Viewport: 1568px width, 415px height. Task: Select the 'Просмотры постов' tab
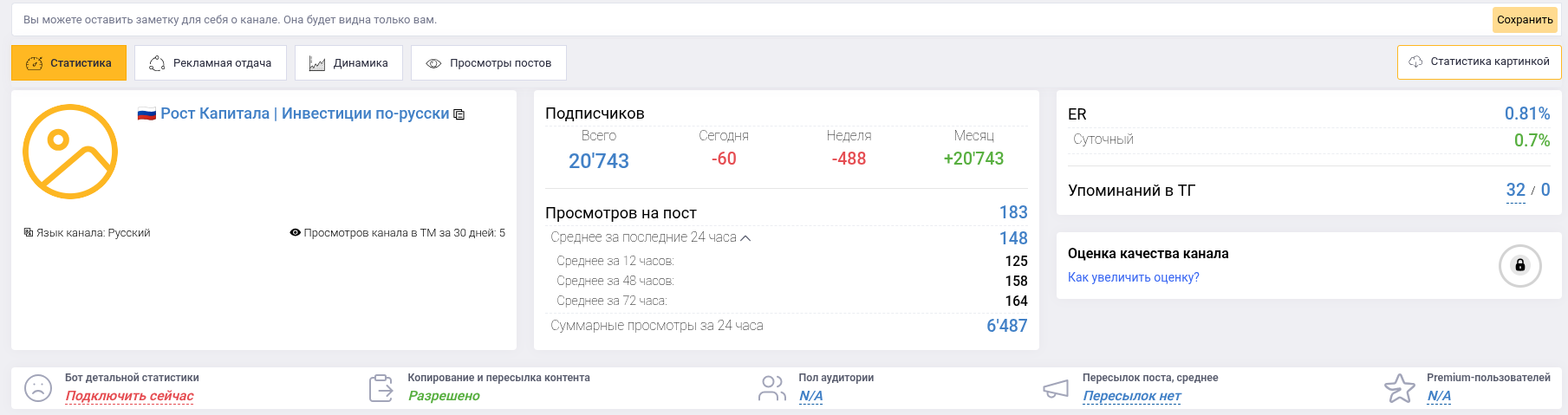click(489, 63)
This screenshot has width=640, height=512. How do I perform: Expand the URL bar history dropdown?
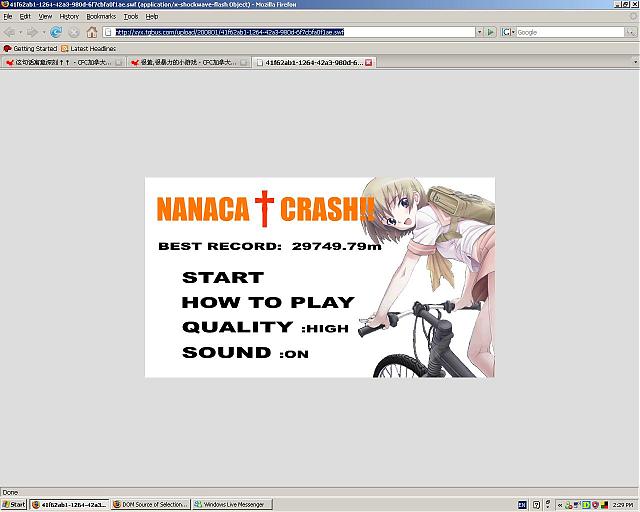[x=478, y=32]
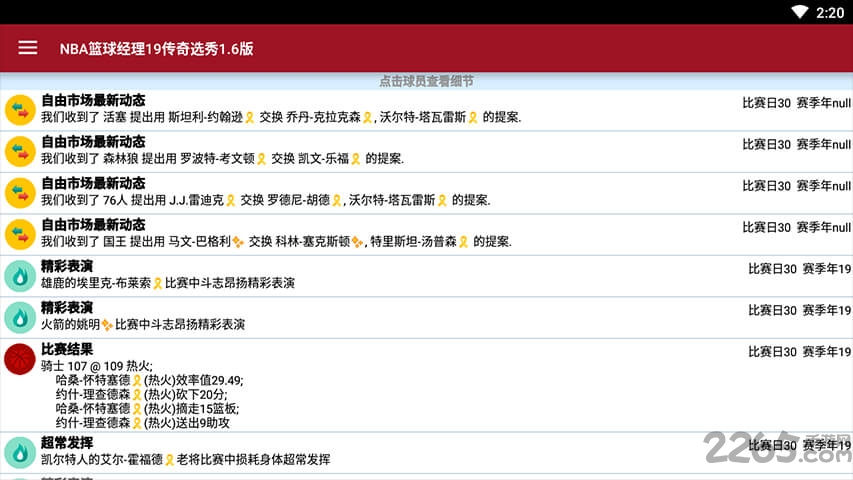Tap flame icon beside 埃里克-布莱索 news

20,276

------------------------------

Rewrite the stretch from the line containing "This screenshot has" through the end of the material as a numbered list, one item per line, dropping any blank lines and leaving out the pictures.

1. This screenshot has width=640, height=512. How do I perform: Expand the URL bar history dropdown?
2. [x=478, y=32]
3. Tap flame icon beside 埃里克-布莱索 news
4. 20,276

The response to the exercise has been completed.